* **What the exercise asks**
Rewrite the lines below as a numbered list, leaving out any blank lines.

[start]

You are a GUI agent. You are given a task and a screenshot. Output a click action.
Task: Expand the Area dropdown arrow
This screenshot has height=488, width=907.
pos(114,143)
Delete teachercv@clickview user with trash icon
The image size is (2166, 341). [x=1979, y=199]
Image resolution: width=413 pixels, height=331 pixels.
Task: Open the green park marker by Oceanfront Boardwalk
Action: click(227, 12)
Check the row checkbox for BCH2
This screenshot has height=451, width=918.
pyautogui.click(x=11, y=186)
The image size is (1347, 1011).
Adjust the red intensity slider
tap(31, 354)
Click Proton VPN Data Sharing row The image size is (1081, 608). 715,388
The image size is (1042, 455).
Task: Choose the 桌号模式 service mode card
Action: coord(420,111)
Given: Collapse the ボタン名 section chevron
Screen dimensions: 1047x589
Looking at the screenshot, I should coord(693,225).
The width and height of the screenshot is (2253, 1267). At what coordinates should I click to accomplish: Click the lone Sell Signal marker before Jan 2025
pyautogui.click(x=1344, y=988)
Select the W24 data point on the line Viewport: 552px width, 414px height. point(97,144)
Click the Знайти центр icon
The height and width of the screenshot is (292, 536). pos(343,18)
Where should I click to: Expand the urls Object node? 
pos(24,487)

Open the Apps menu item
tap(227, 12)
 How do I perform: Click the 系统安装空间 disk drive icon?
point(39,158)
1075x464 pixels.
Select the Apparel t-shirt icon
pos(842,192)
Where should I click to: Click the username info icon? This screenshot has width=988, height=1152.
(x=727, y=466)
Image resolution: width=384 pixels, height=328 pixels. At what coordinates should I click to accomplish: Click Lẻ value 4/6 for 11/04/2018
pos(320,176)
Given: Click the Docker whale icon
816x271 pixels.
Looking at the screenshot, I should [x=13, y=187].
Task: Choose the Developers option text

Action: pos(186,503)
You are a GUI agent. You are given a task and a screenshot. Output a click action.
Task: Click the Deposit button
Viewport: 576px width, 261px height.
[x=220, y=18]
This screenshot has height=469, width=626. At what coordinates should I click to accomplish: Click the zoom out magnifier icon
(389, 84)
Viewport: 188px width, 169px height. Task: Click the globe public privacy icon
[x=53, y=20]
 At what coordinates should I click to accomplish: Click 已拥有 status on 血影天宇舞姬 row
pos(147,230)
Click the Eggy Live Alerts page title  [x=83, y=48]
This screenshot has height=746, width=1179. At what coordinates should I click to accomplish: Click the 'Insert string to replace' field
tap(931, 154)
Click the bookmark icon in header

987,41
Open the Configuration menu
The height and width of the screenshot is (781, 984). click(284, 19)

[end]

* **Finished answer**
1. You are a GUI agent. You are given a task and a screenshot. Output a click action.
2. Task: Expand the Area dropdown arrow
3. This screenshot has height=488, width=907.
4. pos(114,143)
5. Delete teachercv@clickview user with trash icon
6. The image size is (2166, 341). [x=1979, y=199]
7. Image resolution: width=413 pixels, height=331 pixels.
8. Task: Open the green park marker by Oceanfront Boardwalk
9. Action: click(227, 12)
10. Check the row checkbox for BCH2
11. This screenshot has height=451, width=918.
12. pyautogui.click(x=11, y=186)
13. The image size is (1347, 1011).
14. Adjust the red intensity slider
15. tap(31, 354)
16. Click Proton VPN Data Sharing row The image size is (1081, 608). 715,388
17. The image size is (1042, 455).
18. Task: Choose the 桌号模式 service mode card
19. Action: coord(420,111)
20. Given: Collapse the ボタン名 section chevron
21. Screen dimensions: 1047x589
22. Looking at the screenshot, I should coord(693,225).
23. The width and height of the screenshot is (2253, 1267). At what coordinates should I click to accomplish: Click the lone Sell Signal marker before Jan 2025
24. pyautogui.click(x=1344, y=988)
25. Select the W24 data point on the line Viewport: 552px width, 414px height. point(97,144)
26. Click the Знайти центр icon
27. The height and width of the screenshot is (292, 536). pos(343,18)
28. Where should I click to: Expand the urls Object node? 
29. pos(24,487)
30. Open the Apps menu item
31. tap(227, 12)
32.  How do I perform: Click the 系统安装空间 disk drive icon?
33. point(39,158)
34. 1075x464 pixels.
35. Select the Apparel t-shirt icon
36. pos(842,192)
37. Where should I click to: Click the username info icon? This screenshot has width=988, height=1152.
38. (x=727, y=466)
39. Image resolution: width=384 pixels, height=328 pixels. At what coordinates should I click to accomplish: Click Lẻ value 4/6 for 11/04/2018
40. pos(320,176)
41. Given: Click the Docker whale icon
42. 816x271 pixels.
43. Looking at the screenshot, I should [x=13, y=187].
44. Task: Choose the Developers option text
45. Action: pos(186,503)
46. You are a GUI agent. You are given a task and a screenshot. Output a click action.
47. Task: Click the Deposit button
48. Viewport: 576px width, 261px height.
49. [x=220, y=18]
50. This screenshot has height=469, width=626. At what coordinates should I click to accomplish: Click the zoom out magnifier icon
51. (389, 84)
52. Viewport: 188px width, 169px height. Task: Click the globe public privacy icon
53. [x=53, y=20]
54.  At what coordinates should I click to accomplish: Click 已拥有 status on 血影天宇舞姬 row
55. pos(147,230)
56. Click the Eggy Live Alerts page title  [x=83, y=48]
57. This screenshot has height=746, width=1179. At what coordinates should I click to accomplish: Click the 'Insert string to replace' field
58. tap(931, 154)
59. Click the bookmark icon in header
60. 987,41
61. Open the Configuration menu
62. The height and width of the screenshot is (781, 984). click(284, 19)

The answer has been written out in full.